Un marché breton qui revient à la réalité après l’embellie
À 2h30 de Paris, le phénomène est clair : la frénésie d’achat née au sortir de la crise sanitaire s’apaise. Le marché immobilier breton — illustré par les dynamiques à Rennes, Saint‑Malo et Brest — montre des signes de normalisation avec des délais de vente qui s’allongent et des acquéreurs plus prudents.
Sur le terrain, les changements sont concrets : les acheteurs, plus rares mais davantage sélectifs, favorisent les biens prêts à habiter et n’hésitent plus à négocier. Les vendeurs, eux, sont contraints de revoir leurs prétentions, parfois longuement, face à des mises sur le marché calées sur des prix atteints en 2022.
Rennes : quand le mètre carré force à la négociation
Dans la métropole rennaise, le prix moyen tourne autour de 3 700 €/m². Sur dix ans, la flambée a été nette : +56,5% pour les appartements et +48,7% pour les maisons. Pourtant, la montée des prix cohabite désormais avec des délais de vente moyens proches de cinq mois, signe que l’équilibre entre offre et demande s’ajuste.
Les secteurs les plus sollicités restent le péricentre : Arsenal‑Redon, Sud‑Gare, Thabor‑Saint‑Hélier. Notamment, le mètre carré le plus élevé n’est plus concentré au Thabor (retombé sous les 4 000 €/m²) mais se retrouve à Arsenal‑Redon et Cleunay (plus de 4 300 €/m²).

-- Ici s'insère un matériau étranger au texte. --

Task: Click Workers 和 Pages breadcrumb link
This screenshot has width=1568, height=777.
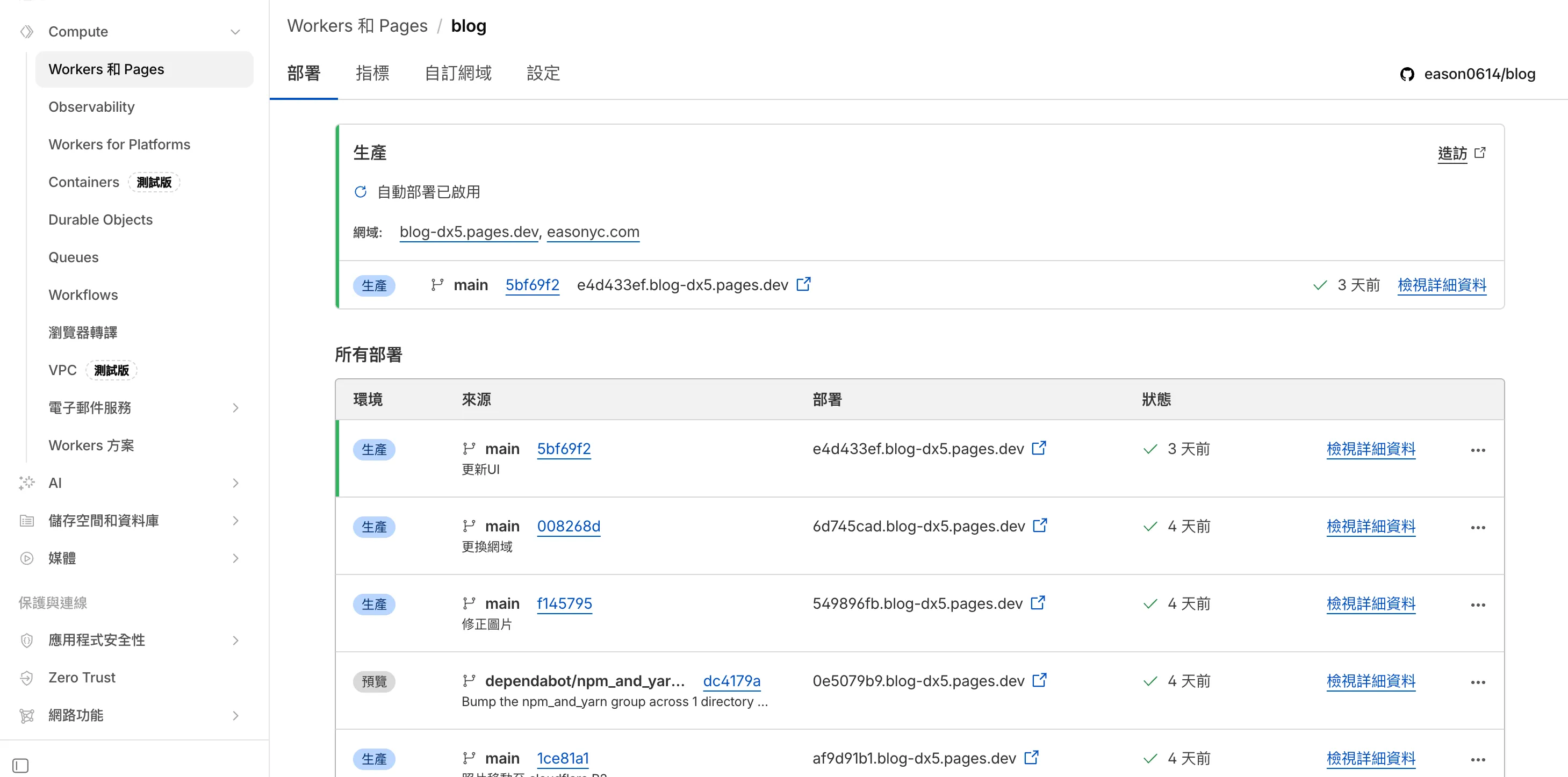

« Les vendeurs qui ont acheté au plus haut ou qui se réfèrent aux ventes d’il y a deux ans ont du mal à accepter de baisser leurs prix. »
Concrètement, la correction se matérialise : des pavillons des années 1980 affichés au‑dessus de 600 000 € voient des négociations dépasser 50 000 €. Face à cela, les primo‑accédants se tournent parfois vers le neuf, jusqu’à 40% moins cher que l’ancien sur certains segments.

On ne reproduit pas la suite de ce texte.